NYC Film Festivals

NY Arab and South Asian Fest Biggest Yet

By S.T. VanAirsdale

It's a first -- well, kind of.

Launching tonight at Tribeca Cinemas, the New York Arab and South Asian Film Festival is the inaugural event bearing this name, though its mission and message are outgrowths of the well-established Alwan Film Festival that began in New York in 2005. Even prior to that, the New York chapter of the South Asian arts organization Third I had combined forces with New York's Arab community group Alwan for the Arts to cross-promote cinema from both cultures. As festival co-curator and Third I veteran Prerana Reddy told The Reeler in a recent interview, the overlap -- not to mention the practical need to clarify its emphasis -- led to the event's recent name change.


Sara Zaker in a scene from Tareque Masud and Catherine Masud's Homeland, one of several Bangladeshi entries in this year's NY Arab and South Asian Film Festival (Photo: Alwan for the Arts)
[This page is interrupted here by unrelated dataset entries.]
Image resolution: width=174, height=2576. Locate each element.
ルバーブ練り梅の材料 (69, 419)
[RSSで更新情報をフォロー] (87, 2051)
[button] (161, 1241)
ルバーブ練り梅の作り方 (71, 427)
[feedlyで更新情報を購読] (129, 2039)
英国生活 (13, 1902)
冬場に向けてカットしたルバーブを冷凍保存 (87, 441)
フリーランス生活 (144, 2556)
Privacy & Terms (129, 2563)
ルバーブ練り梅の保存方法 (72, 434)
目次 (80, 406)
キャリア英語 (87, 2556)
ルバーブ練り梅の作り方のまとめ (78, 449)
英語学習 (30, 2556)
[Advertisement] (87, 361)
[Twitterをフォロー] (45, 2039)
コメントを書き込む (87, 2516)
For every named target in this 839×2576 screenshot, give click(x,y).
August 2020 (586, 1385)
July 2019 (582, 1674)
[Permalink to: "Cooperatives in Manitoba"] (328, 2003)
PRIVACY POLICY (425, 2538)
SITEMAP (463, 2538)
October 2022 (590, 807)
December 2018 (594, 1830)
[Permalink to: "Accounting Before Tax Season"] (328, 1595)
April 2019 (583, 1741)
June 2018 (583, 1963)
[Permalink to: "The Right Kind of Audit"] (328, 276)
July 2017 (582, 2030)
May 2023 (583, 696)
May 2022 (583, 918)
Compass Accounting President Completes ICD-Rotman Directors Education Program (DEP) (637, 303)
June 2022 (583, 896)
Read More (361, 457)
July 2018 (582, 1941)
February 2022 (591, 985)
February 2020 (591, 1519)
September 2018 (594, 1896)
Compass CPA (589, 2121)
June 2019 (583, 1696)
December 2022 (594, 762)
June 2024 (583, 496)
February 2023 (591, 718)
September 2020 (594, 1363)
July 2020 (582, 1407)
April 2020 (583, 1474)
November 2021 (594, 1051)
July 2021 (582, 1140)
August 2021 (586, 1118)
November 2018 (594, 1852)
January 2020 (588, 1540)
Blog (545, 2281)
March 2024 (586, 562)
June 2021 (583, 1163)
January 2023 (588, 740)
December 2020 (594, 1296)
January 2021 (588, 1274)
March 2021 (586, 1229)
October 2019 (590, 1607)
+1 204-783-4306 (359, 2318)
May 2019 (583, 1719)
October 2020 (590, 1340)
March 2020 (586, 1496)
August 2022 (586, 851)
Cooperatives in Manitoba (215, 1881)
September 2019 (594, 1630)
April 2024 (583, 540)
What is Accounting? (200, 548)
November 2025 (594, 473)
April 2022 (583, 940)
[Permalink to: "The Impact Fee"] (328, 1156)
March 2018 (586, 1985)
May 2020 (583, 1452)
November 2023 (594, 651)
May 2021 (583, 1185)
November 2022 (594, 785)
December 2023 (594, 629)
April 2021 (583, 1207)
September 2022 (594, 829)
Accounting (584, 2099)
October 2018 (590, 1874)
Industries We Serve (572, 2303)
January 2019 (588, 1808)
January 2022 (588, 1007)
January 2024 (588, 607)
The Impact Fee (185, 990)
"Our biggest challenge," she said, "is not just getting the South Asian community or the Arab community -- though those communities are very diverse, and it's hard to get Egyptians to see non-Egyptian films or for Arabs to see South Asian films and vice versa -- but to (welcome) a mainstream film festival audience. ... Instead of doing outreach just in our own communities, what we're really hoping this year is to get the word out to other audiences -- people who would go to a French film festival or to the Almodóvar retrospective. People who go to Film Forum or Lincoln Center. I feel like That's our biggest challenge, and have it on those sets of radars."

As such, the festival's growth reflects both its success and ambition: A whopping 78 films (including 15 US premieres) from almost 30 countries are set to screen at a sprawling multitude of Manhattan venues, from Columbia University to the Pioneer Theater to the headquarters of another loyal festival partner, Downtown Community Television. Selections and programs include only the third feature ever made in Bahrain (A Bahraini Tale), a slate of rare feature documentaries from Afghanistan and a sidebar of Palestinian resistance films from the 1970s. "These are propaganda films, for the most part, that were filmed in refugee camps in Jordan and Lebanon," Reddy said. "There was an archive in Beirut that was lost after 1982 -- we don't know if was destroyed or moved -- but some of the films were tracked down, and we were able to obtain some of them. We're actually subtitling them for the first time for English-speaking audiences."

Films from the Asian subcontinent are represented as well, including the Indian coming-of age story Vanaja, the US premiere of the Bangladeshi family drama Homeland and the Pakistani/Indian/Japanese documentary War and Peace. Additionally, Tunisian filmmaker Nacer Khemir will be on hand for a retrospective of his work as well as a master class for Columbia film students.

"Maybe 10 years ago, half the program would have been Egyptian, because that was really the place where production was happening in the Arab world," Reddy said. "But now we're really seeing a lot of activity in North Africa, in the Gulf States and in other places, so we wanted to capture some of that diversity as well."

The New York Arab and South Asian Film Festival runs Feb. 23 - March 4; check the festival's Web site for program, schedule and venue information.